On Friday, Chinese Foreign Ministry spokesman Hong Lei said at a news briefing in Beijing that American and South Korean ambassadors were summoned to hear a protest against such a controversial deployment.
This came after Washington and Seoul reached a formal agreement to deploy the Terminal High Altitude Area Defense (THAAD) on the Korean Peninsula in a bid to counter alleged threats by Pyongyang.
The US says the deployment of the missile system acts as a deterrent against North Korea’s ballistic missile program, but China says it would threaten security, stability, and peace on the Korean Peninsula.
Beijing said earlier on Friday that the deployment of the anti-missile system will harm regional peace and do nothing to help denuclearize the volatile peninsula.
“China strongly urges the US and South Korea to stop the THAAD anti-missile system deployment process,” its ministry said in a statement, adding the system would not aid the “denuclearization of the Korean Peninsula.”
‘US disrupting regional balance’
Meanwhile, the Russian Foreign Ministry has also warned that the deployment could have “irreparable consequences.” It said the missile system tends to undermine stability in the region.
“The United States, supported by its partners, are continuing to build up the potential of the Asia-Pacific segment of the global anti-missile defense system, which undermines the established strategic balance in the (region) and beyond,” the ministry said in a statement,
The statement also notes that these actions “most negatively affect global strategic stability.”
South Korean Defense Ministry has announced that the anti-missile system will be operational by the end of next year.
Moscow and Beijing view the planned move as an attempt to put their military facilities within the range of US radars.
THAAD has been designed to intercept ballistic missiles inside or just outside the atmosphere during their final phase of flight.
Tensions have been running high on the Korean Peninsula since Pyongyang carried out its fourth nuclear test in January.

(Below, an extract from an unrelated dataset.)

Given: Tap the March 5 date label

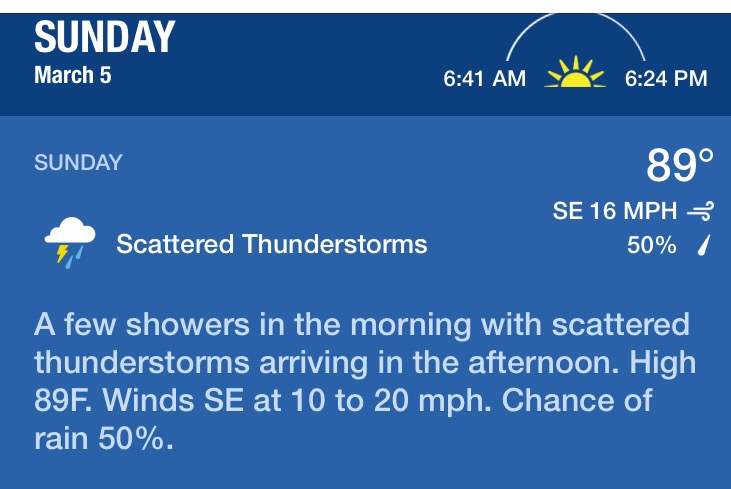Looking at the screenshot, I should point(73,76).
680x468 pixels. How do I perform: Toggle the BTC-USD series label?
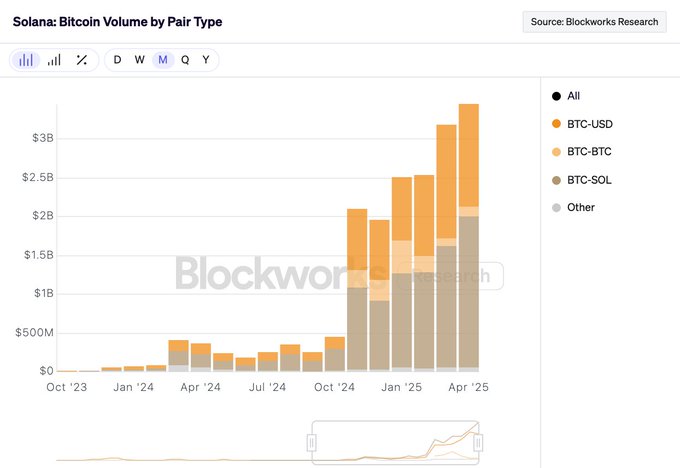coord(589,124)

In February, the North put an earth observation satellite into orbit. Following the launch, Seoul and Washington began talks on the THAAD deployment to the Korean Peninsula.
Pyongyang has been under UN sanctions over its nuclear tests and launching missiles considered by the US and South Korea as ballistic and aimed at delivering nuclear warheads.

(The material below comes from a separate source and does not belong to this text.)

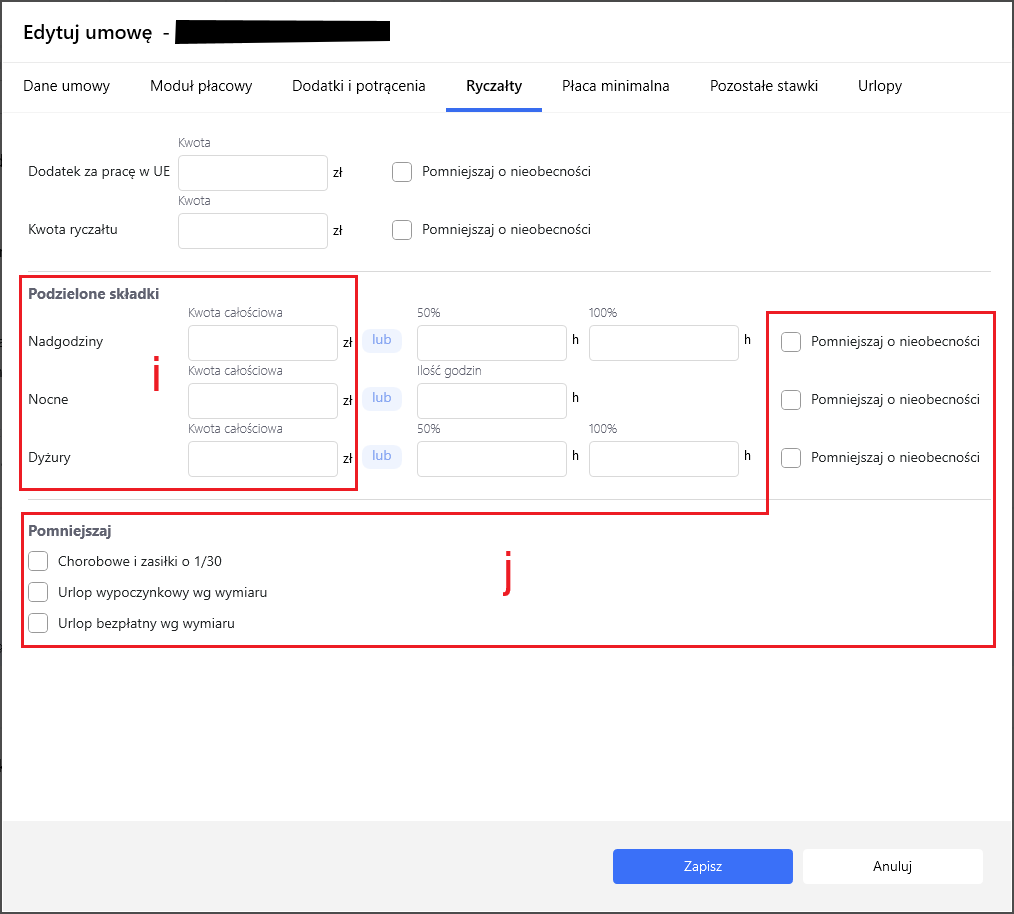This screenshot has width=1014, height=914.
Task: Open the Moduł płacowy tab
Action: [x=201, y=86]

The country describes its nuclear capabilities as a deterrent against hostile US policies. Thousands of US soldiers are stationed in South Korea and Japan.
The latest developments come days after the US imposed unilateral sanctions on North Korean leader Kim Jong-un for the first time over rights violation accusations.
On Thursday, North Korea warned that the new US sanctions targeting the country’s leader “crossed a red line” and amounted to “an open declaration of a war.”